_Data records_
++++++++++

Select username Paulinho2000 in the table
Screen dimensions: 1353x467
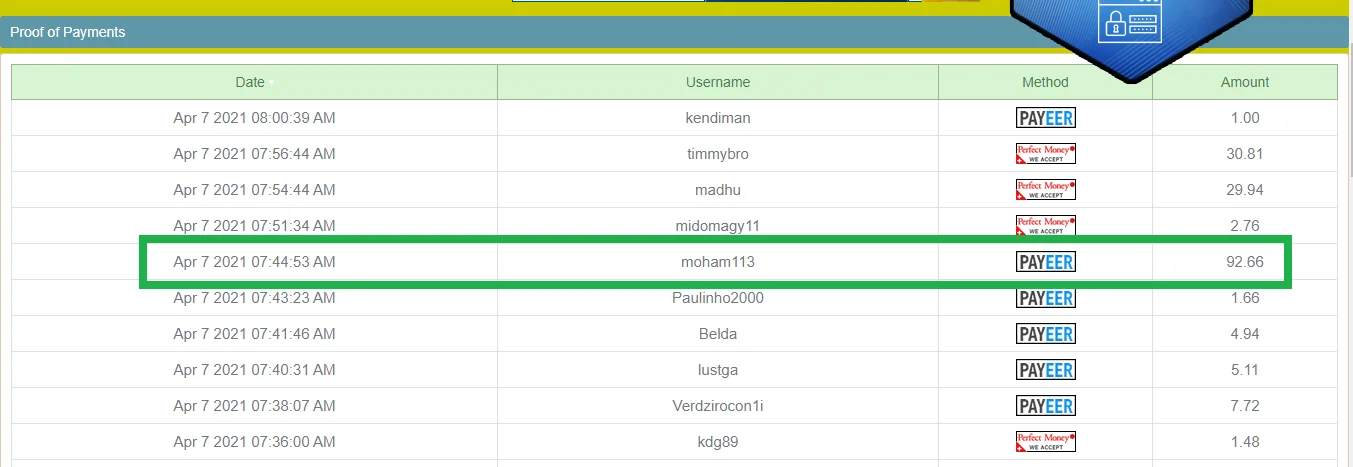tap(717, 298)
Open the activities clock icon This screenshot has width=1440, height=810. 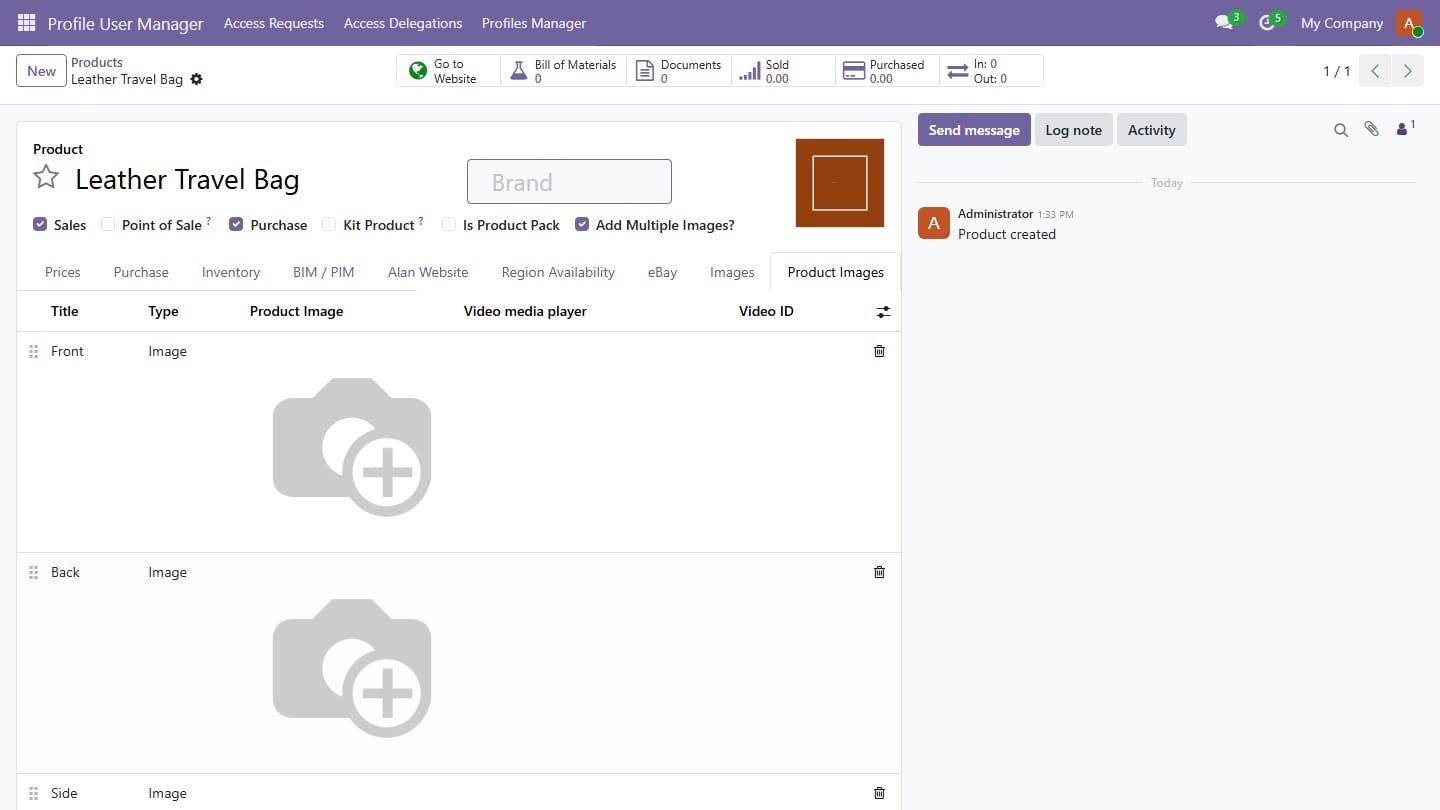coord(1267,22)
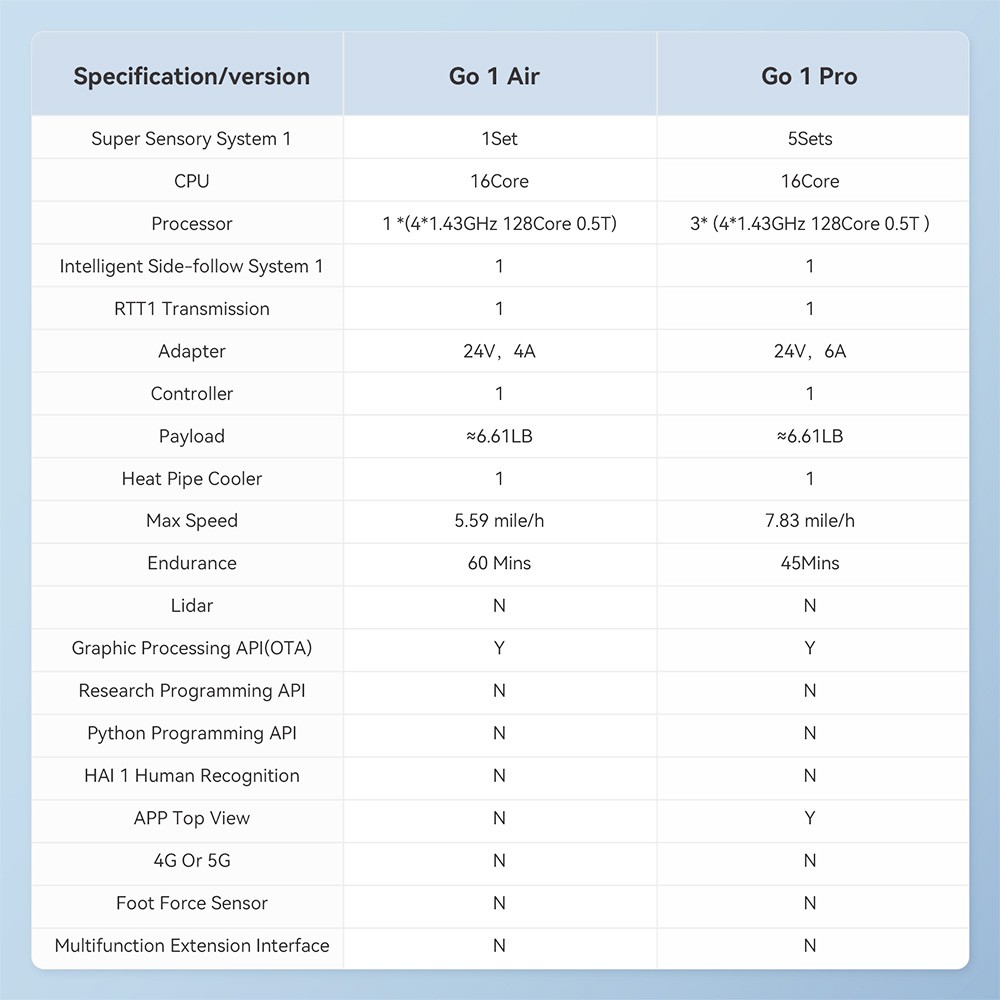The image size is (1000, 1000).
Task: Select the Foot Force Sensor label
Action: pos(191,903)
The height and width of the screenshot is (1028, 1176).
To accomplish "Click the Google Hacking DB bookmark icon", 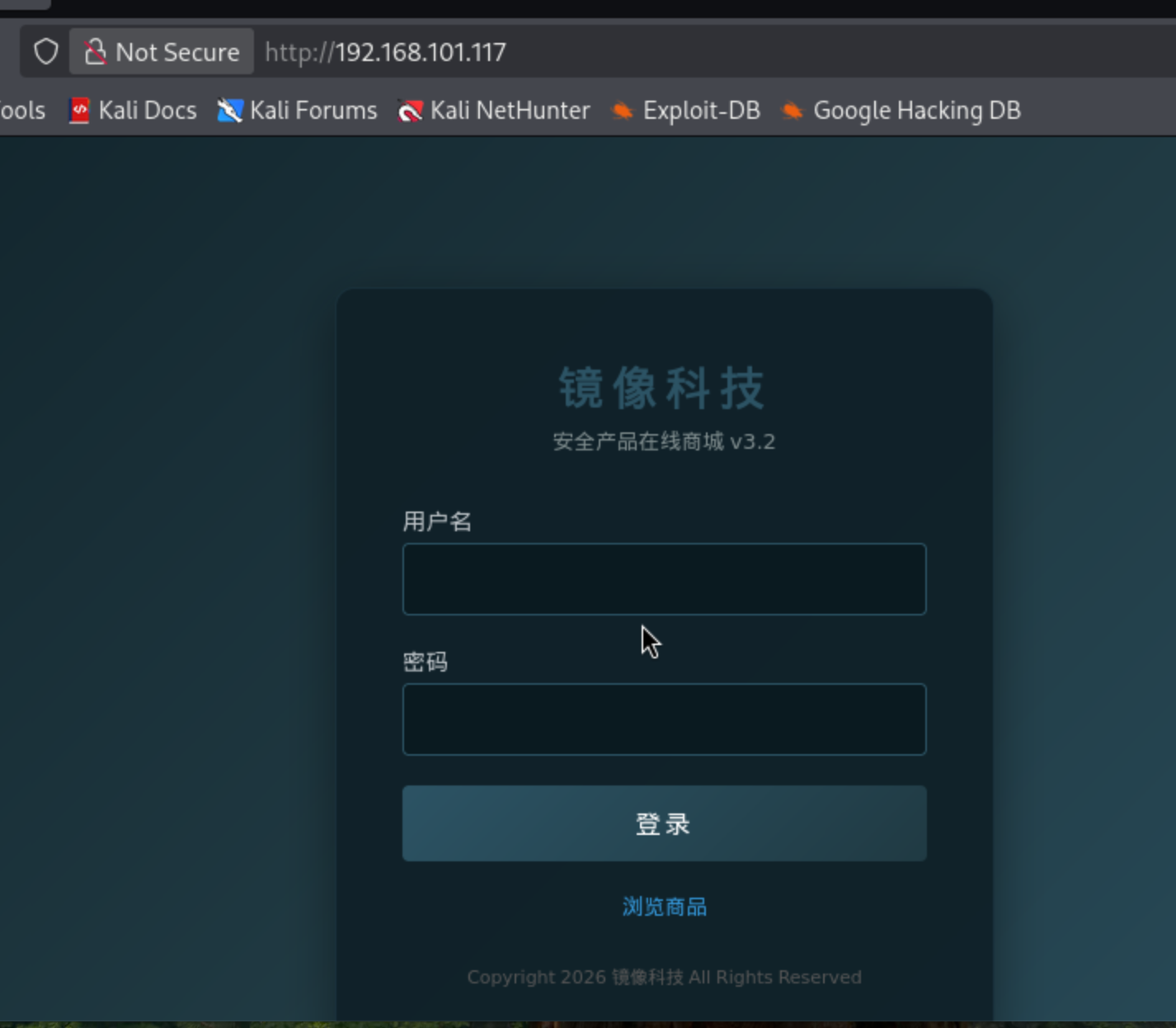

++++++++++

_Instruction_
Pick out each line in the records above that contains the word "Select", and copy every such line in full.

_Exercise solution_
Select username Paulinho2000 in the table
Task: Select the Foot Force Sensor label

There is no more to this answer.